Dalam Kitab Undang-undang Hukum Pidana (KUHP) Pasal 156 a yang disangkakan dalam kasus Ahok ini tidak hanya dibutuhkan kesengajaan, tapi juga adanya niat. Sedangkan niat itu tidak bisa serta merta diukur hanya dengan ucapan tapi harus dilihat keadaan kesehariannya.
"Apakah betul pelaku itu mempunyai niat atau tidak," terang Dosen Fakultas Hukum UGM ini.
Termasuk ketika JPU memasang dakwaan pasal alternatif kepada pelaku, menurutnya Jaksa menunjukkan keraguan atas apa yang akan dituduhkan kepada terdakwan. Apakah pasal 156 atau 156 a di dalam KUHP. Ini menurutnya memperlihatkan JPU ada keraguan.

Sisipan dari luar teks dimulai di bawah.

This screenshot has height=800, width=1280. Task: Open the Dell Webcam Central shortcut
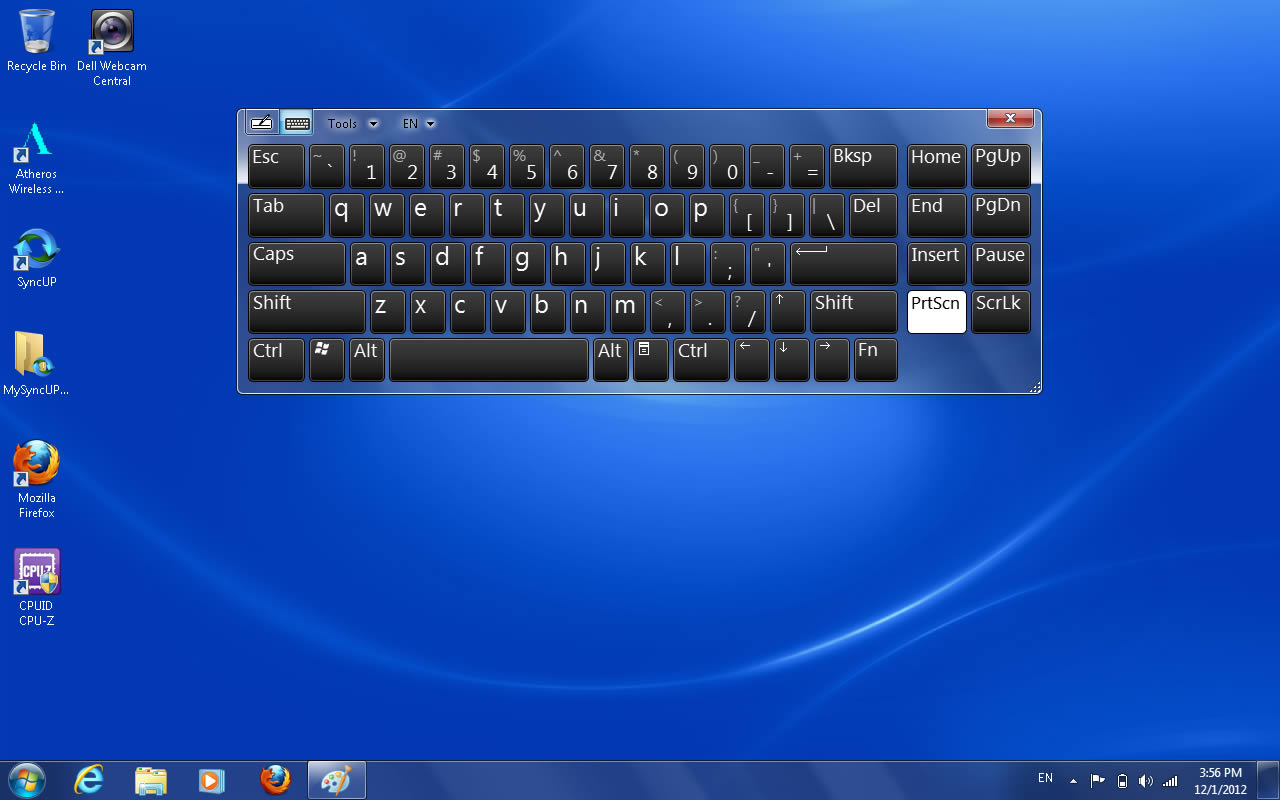(x=111, y=46)
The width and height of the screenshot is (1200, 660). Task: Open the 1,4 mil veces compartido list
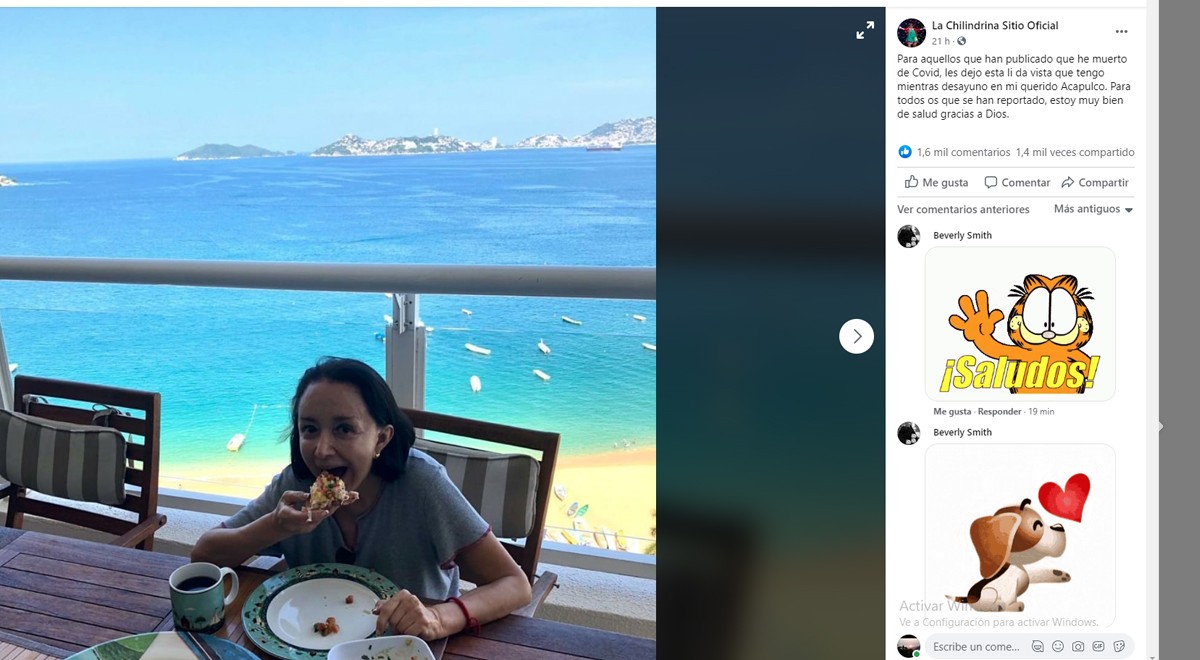[x=1075, y=152]

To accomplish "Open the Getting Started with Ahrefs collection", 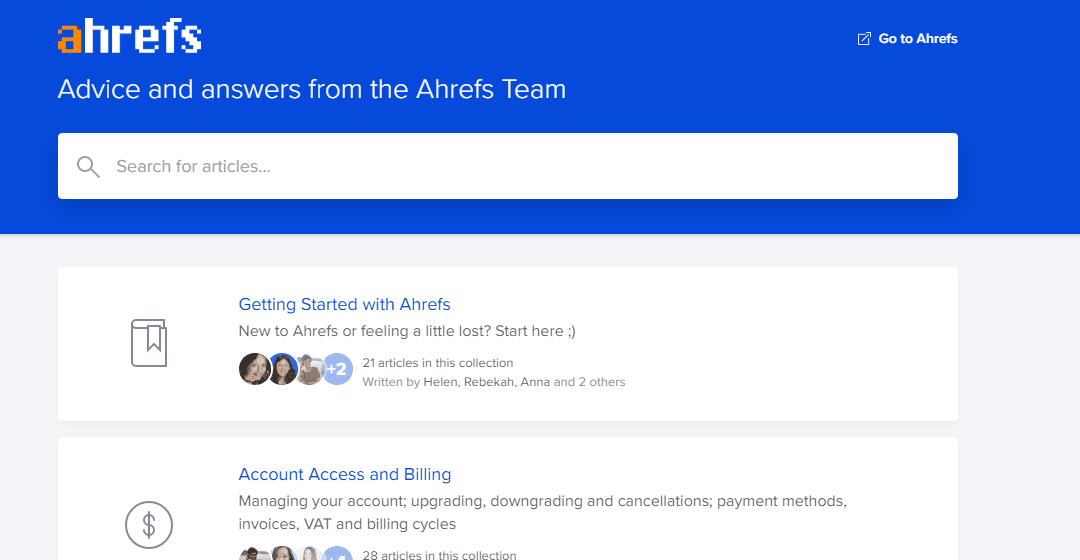I will pyautogui.click(x=344, y=304).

Kemudian ketikan diminta keterangan dalam Berita Acara Pemeriksaan (BAP) dua kali, pertama saat gelar perkara dan kedua setelah gelar perkara. Saat setelah gelar perkara ia mengaku diperlihatkan video Ahok yang menjadi polemik itu, kemudian buku yang ditulis oleh Ahok juga.
"Dalam BAP itu saya sampaikan berdasarkan apa yang ada dan saya lihat dan dengar ada kata-kata, 'patut diduga'," kata dia.

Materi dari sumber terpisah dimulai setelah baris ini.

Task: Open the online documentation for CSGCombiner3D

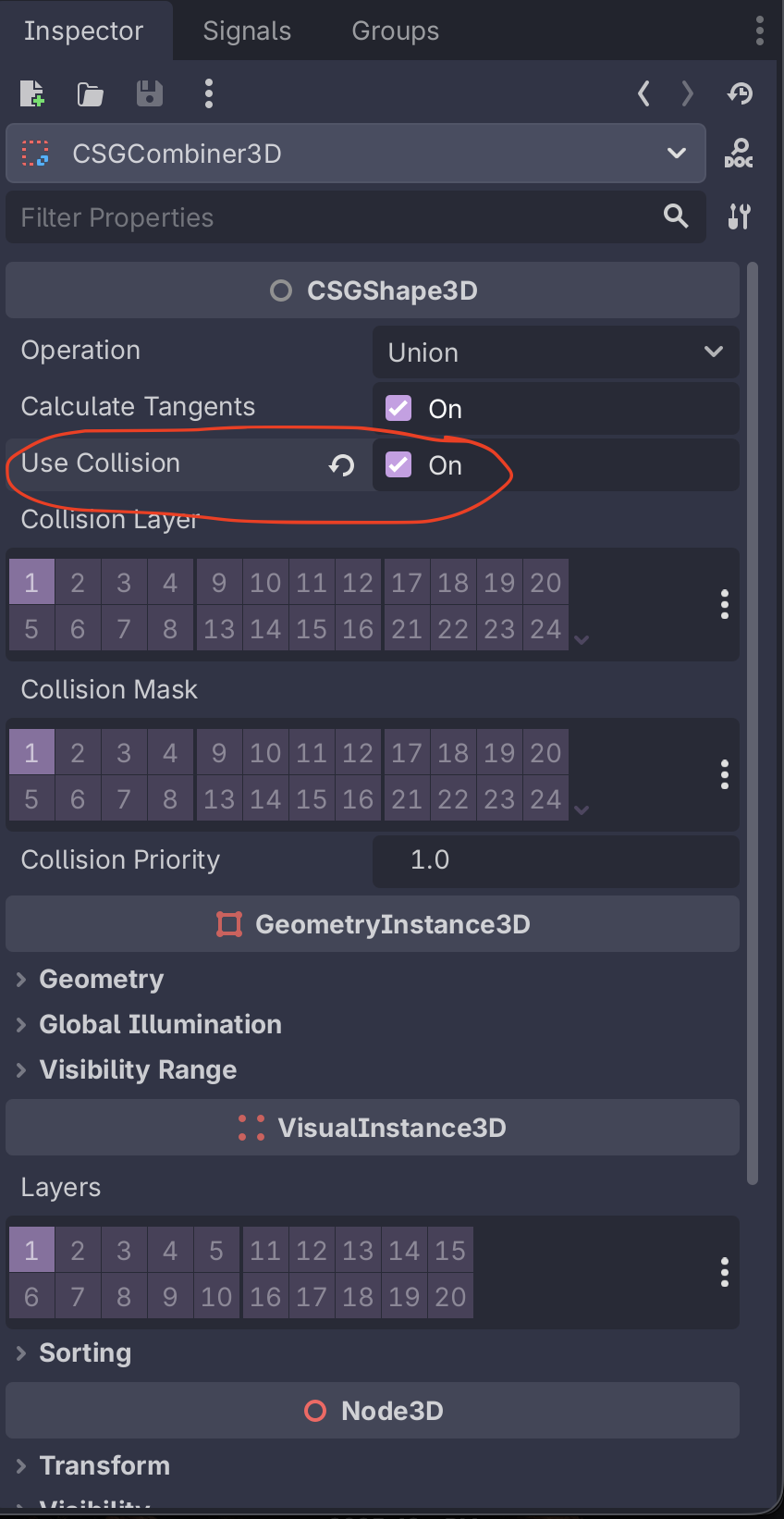Action: [739, 154]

Kata 'patut diduga' itu, menurutnya menunjukkan ia sendiri memiliki keraguan untuk menyatakan apakah memenuhi pasal penistaan agama atau tidak. Karena dalam pasal 156 a, itu tidak menghendaki kesengajaan.
Menurutnya kesengajaan itu adalah suatu perbuatan nyata, tetapi sesuatu yang paling penting adalah niat. Sedangkan niat tidak bisa diukur dengan apa yang diucapkan. tapi harus dilihat keadaan kesehariannya, untuk sampai pada kesimpulan apakah menuju penistaan agama atau tidak.